Being Scottish, I'm particularly fond of: "How do you keep the natives off the booze long enough to pass the test?"

But there's one on that list - "If it has four legs and it is not a chair, if it has got two wings and it flies, but is not an aeroplane, and if it swims and it is not a submarine, the Cantonese will eat it." - that I've heard said is actually a Chinese proverb about the Cantonese. Dunno if that's true, though.

It is. I first heard it in Mandarin when I was living in China, only later found out it had made it into English.


I thought it was: "If it shows its back to the heavens, it's edible."
 
2019-01-12 6:35:38 PM  
I'm just surprised they're black.
 
2019-01-12 6:56:59 PM  
Isn't he the King of Memes?
 
2019-01-12 7:06:26 PM  

drjekel_mrhyde: Isn't he the King of Memes?


No, just the Consort.
 
2019-01-12 8:17:56 PM  

Bonzo_1116: Mangonel: iron de havilland: luckyeddie: Dahnkster: Everyone knows that pigs find truffles.

To a Kenyan woman offering him a present: "You are a woman, aren't you?" To a young boy who said he wanted to be an astronaut: "You could do with losing a bit of weight." To the president of Nigeria, resplendent in traditional costume: "You look like you're ready for bed." To the singer Tom Jones: "Do you gargle with pebbles to sing that way?" When informed on a trip to Australia that his question - "Do you still throw spears at each other?" - had proved highly upsetting to the Aboriginal leader to whom it was addressed, Prince Philip accused the news media of "making a big deal out ofnothing".

The good new, he's 97 and will soon be worm food. ESAD.
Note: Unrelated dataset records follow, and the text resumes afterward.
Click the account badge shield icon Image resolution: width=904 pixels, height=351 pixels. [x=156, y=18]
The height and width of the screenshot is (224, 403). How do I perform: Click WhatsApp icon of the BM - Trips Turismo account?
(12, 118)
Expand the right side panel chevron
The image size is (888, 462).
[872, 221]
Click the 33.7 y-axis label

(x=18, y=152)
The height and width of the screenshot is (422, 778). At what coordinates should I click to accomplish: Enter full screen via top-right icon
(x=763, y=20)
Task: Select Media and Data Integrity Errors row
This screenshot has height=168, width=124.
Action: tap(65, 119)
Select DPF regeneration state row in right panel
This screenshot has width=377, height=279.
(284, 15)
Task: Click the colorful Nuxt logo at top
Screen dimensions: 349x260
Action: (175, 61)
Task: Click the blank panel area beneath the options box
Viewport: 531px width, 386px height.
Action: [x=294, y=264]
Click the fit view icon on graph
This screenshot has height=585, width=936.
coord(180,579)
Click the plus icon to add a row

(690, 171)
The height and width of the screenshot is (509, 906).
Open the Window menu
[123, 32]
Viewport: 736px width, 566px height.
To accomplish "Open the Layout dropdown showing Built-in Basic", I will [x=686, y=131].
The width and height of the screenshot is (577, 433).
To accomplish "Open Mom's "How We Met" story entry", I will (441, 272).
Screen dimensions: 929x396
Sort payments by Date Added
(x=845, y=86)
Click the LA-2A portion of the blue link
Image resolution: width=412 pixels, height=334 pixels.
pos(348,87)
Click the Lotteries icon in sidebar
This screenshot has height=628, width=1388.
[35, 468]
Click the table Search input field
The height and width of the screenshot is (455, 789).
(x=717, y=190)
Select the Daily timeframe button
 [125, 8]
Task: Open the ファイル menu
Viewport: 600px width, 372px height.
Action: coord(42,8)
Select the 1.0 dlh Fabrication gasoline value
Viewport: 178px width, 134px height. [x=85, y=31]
You missed the best one...

(to students in China): "Don't stay here too long or you'll get slitty eyes"

Here's a list.

Being Scottish, I'm particularly fond of: "How do you keep the natives off the booze long enough to pass the test?"

But there's one on that list - "If it has four legs and it is not a chair, if it has got two wings and it flies, but is not an aeroplane, and if it swims and it is not a submarine, the Cantonese will eat it." - that I've heard said is actually a Chinese proverb about the Cantonese. Dunno if that's true, though.

It is. I first heard it in Mandarin when I was living in China, only later found out it had made it into English.

I thought it was: "If it shows its back to the heavens, it's edible."


The more detailed version is what I heard, but I'm sure there are variations.
 
2019-01-12 8:37:09 PM  
You can't have your pudding until you eat your meat.
 
2019-01-12 8:39:32 PM  

I am Tom Joad's Complete Lack of Surprise: drjekel_mrhyde: Isn't he the King of Memes?

No, just the Consort.


Consort?
Dost thou make him a minstrel?
Zounds, consort!
 
2019-01-12 8:51:05 PM  
Perigord black truffles are extremely rare due to the truffle needing to grow on specific species of oak and hazelnut, a certain type of soil, the right climate, and certain animals to spread the spores so they can reproduce. Even then, they may not even grow.
 
2019-01-12 8:52:07 PM  

eyeq360: Perigord black truffles are extremely rare due to the truffle needing to grow on specific species of oak and hazelnut, a certain type of soil, the right climate, and certain animals to spread the spores so they can reproduce. Even then, they may not even grow.


The Panda of truffles.
 
2019-01-12 9:48:57 PM  
I don't know what is funnier... That I, even as an American, know what a friggin' idiot Phillip is, or that there's a link to anything British in the food tab.
 
2019-01-12 10:14:23 PM  
 
2019-01-12 10:43:40 PM  
Fark user imageView Full Size
 
2019-01-13 1:20:04 AM  

SloppyFrenchKisser: You can't have your pudding until you eat your meat.


I'm not that flexible and I WANT MY PUDDING
 
2019-01-13 2:55:24 AM  

Bonzo_1116: Just 99% useless asshole troll.  4Chan should arrange to have him made King instead of Charles if the Queen croaks it before he does.


Yes, because as we all know, 4chan has the pulse on British political thought and culture as well as the world's.
 
2019-01-13 3:06:38 AM  
I wanna know what's so special.  I deal in a hundred spores of dirt making fungii every time I hunt books.
 
2019-01-13 4:04:00 PM  

AquaTatanka: wildcardjack: I wanna know what's so special.  I deal in a hundred spores of dirt making fungii every time I hunt books.

Your books aren't worth $900/pound?


Only about $15/lb on average. My DVDs push $1000/lb, but they're mostly air.